10/03/2026
Celebrating Women’s Day every year is not only about reiterating and remembering the long history of women’s deprivation and struggle, but also about commemorating the strength, resilience, and determination of all those women who have led our way—women who have time and again risen from the ashes of the fire that had pledged to burn them, destroy, and obliterate them.
Today, at the Department of Sociology, RBU, a special guest gladly accepted our invitation to share her inspirational story with us. **Paramita Bera**, at the young age of 17, on a fateful night in 2015, fell victim to the grand and celebrated structures of patriarchy. She woke up with a burning sensation on one side of her face, head, chest, and thighs. “He wanted to attack my face and my private parts,” she said—a revenge for rejecting an unwanted marriage proposal that stood in the way of her dream of pursuing higher studies, and most importantly, for achieving a scholarship through her successful results.
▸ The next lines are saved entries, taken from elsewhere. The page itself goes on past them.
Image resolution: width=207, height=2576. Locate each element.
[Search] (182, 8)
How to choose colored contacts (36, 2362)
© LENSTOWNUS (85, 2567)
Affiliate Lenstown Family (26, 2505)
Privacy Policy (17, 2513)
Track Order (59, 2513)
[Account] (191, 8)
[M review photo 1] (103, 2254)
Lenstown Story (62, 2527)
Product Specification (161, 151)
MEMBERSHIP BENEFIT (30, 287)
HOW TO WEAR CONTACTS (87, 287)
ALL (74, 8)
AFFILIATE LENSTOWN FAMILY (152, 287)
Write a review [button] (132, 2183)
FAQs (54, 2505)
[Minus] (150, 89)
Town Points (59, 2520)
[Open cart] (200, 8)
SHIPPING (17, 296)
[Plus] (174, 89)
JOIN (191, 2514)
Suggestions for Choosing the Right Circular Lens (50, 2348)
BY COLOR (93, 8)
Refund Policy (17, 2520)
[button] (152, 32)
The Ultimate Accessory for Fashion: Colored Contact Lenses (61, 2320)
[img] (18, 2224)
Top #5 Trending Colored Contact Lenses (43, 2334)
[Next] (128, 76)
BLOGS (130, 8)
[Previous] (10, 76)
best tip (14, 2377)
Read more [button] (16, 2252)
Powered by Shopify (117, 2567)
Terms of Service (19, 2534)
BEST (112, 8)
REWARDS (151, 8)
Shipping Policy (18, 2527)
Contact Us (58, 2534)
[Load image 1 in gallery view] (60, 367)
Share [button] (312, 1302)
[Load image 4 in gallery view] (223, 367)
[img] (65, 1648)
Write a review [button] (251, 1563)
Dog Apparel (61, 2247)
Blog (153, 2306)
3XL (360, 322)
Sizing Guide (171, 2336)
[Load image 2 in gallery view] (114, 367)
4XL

Women who dream of ascending and breaking the glass ceiling must be taught a lesson.
Her life could have been one written only with surgeries, hospital visits, police statements, and court hearings—besides the secret plotting of her own su***de. Instead, she chose to rise above and beyond the fate thrust upon her by social structures and build a life, a family, and a career, notwithstanding the hardships, betrayals, injustice, and ostracism she faced. Her revenge has been quietly taken.
We stand in solidarity with her and with all those women who have been betrayed by their own kind—with those who could fight, and also with those who never had the opportunity to salvage themselves.
The success of today lay in how the personal narratives of some of our students emerged from the audience, sharing their experiences and insights. We hope to keep the spirit of this day alive through continuous conversation and engagement, reaffirming our commitment to building a society where every woman can live with dignity, opportunity, and freedom.